Je ne désire rien. Je ne désire pas comme ça. J’aurais aimé qu’il m’arrache à mon ordinateur. Qu’il soit l’amant impatient. Qu’il se permette de me bousculer. Au lieu de cela, je me retrouve nue dans un lit à côté d’un homme qui m’attendait pour faire l’amour. Attendre pour faire l’amour plutôt que de se saisir de l’envie là tout de suite au moment. 

Quant à moi j’aurais pu aussi à un moment donné aller le rejoindre, aller me servir sans attendre. Mais il faut dire que les soirées télé quotidiennes, ne me réjouissent guère. Le scénario, je rentre, je prends la douche, je regarde les informations, ne déclenche rien en moi.

Il faut savoir que chez le primate évolué, la notion de temps n’existe pas. Il n’a pas conscience des années qui passent comme il n’a pas non plus le moindre intérêt à se plaire. Une fois sa compagne conquise, une partie de son cerveau se met au repos, se laissant aller bon an mal an au gré des jours et des années. En accord avec lui même, fier du territoire sur lequel il évolue, il se contente de savourer un quotidien en parfaite harmonie avec lui même. Il y a cependant un art dans lequel il excelle et ou il se montre parfaitement redoutable c’est la maîtrise de l’air de rien. 

Acte y scène x

Vacances d’été.

Je suis partie avec ma fille, il n’a pas pu nous rejoindre, pas de congé, trop de travail. Je rentre après 3 semaines d’absence. Avant que nous arrivions, il a quelques jours de repos. Ca tombe bien.

Sur la table du salon, les restes d’un repas, du courrier, du linge propre. Le salon s’est transformé en seconde chambre, c’est plus pratique... Dans la cuisine on dirait qu’une dizaine de personnes avait mangé là ce midi.
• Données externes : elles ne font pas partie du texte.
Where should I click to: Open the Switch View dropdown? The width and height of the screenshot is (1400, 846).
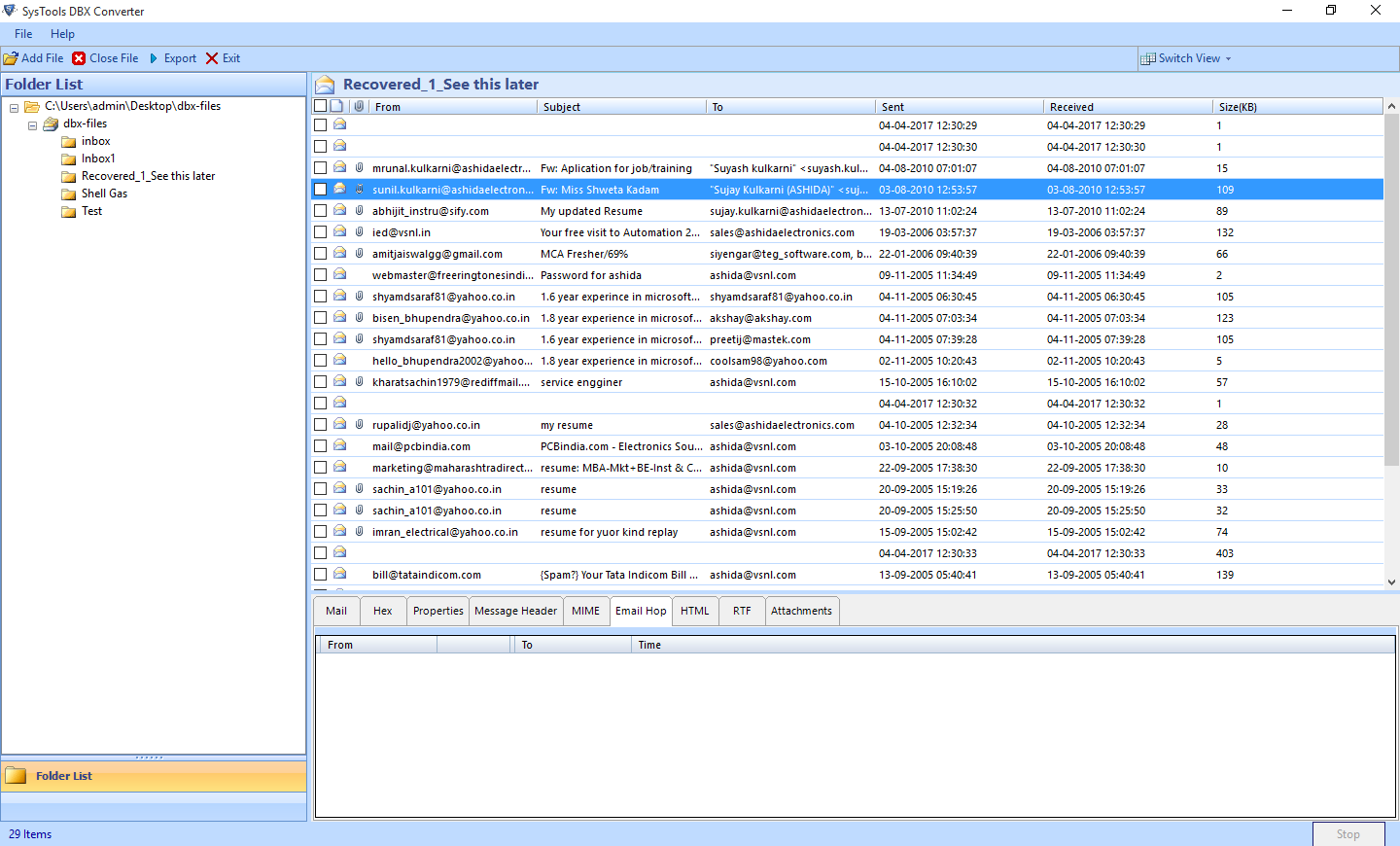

La salle de bains n’a pas été laissée pour compte, d’ailleurs celle-ci a trouvé une nouvelle fonction, c’est l’armoire de monsieur. 

Mais oui moi aussi je suis très contente de rentrer à la maison.

Mais non je ne relève rien du tout, c’est juste que...

Je décide de ne rien faire. Aucune envie de me taper le ménage de la maison. J’arrive cependant à trouver quelque chose pour le repas. Parce que les courses c’est moi qui vais devoir les faire.

A la vaisselle sale des autres jours, s’ajoute celle du soir. je lui demande s’il peut mettre le couvert. 

Ce qu’il fait. En même temps je ne peux pas être trop exigeante. Etre à table avec les restes d’un autre repas, ou avec le linge, ça n’est absolument pas grave. Ce que je peux être rigide des fois !!

Petite soirée en famille, on se raconte des trucs, notre fille va au lit.

Lui il a disparu, je ne le vois plus, je ne l’entends pas. En plus c’est bizarre la télé ne semble pas fonctionner. Je vais dans le salon, et pas dans la cuisine, la vaisselle attendra.

Et là mon homme m’attend sagement ; nu, les yeux fermés sur le canapé déplié, les bras et les jambes en croix, affichant une mine de détente comme si de rien n’était.

Mesdames je vous laisse le beau brun ténébreux. Il est tout à votre disposition. N’est-ce pas là une belle attention, son corps est à vous, déjà prêt, rien à éplucher. Rien à cacher. Nu, allongé, détendu.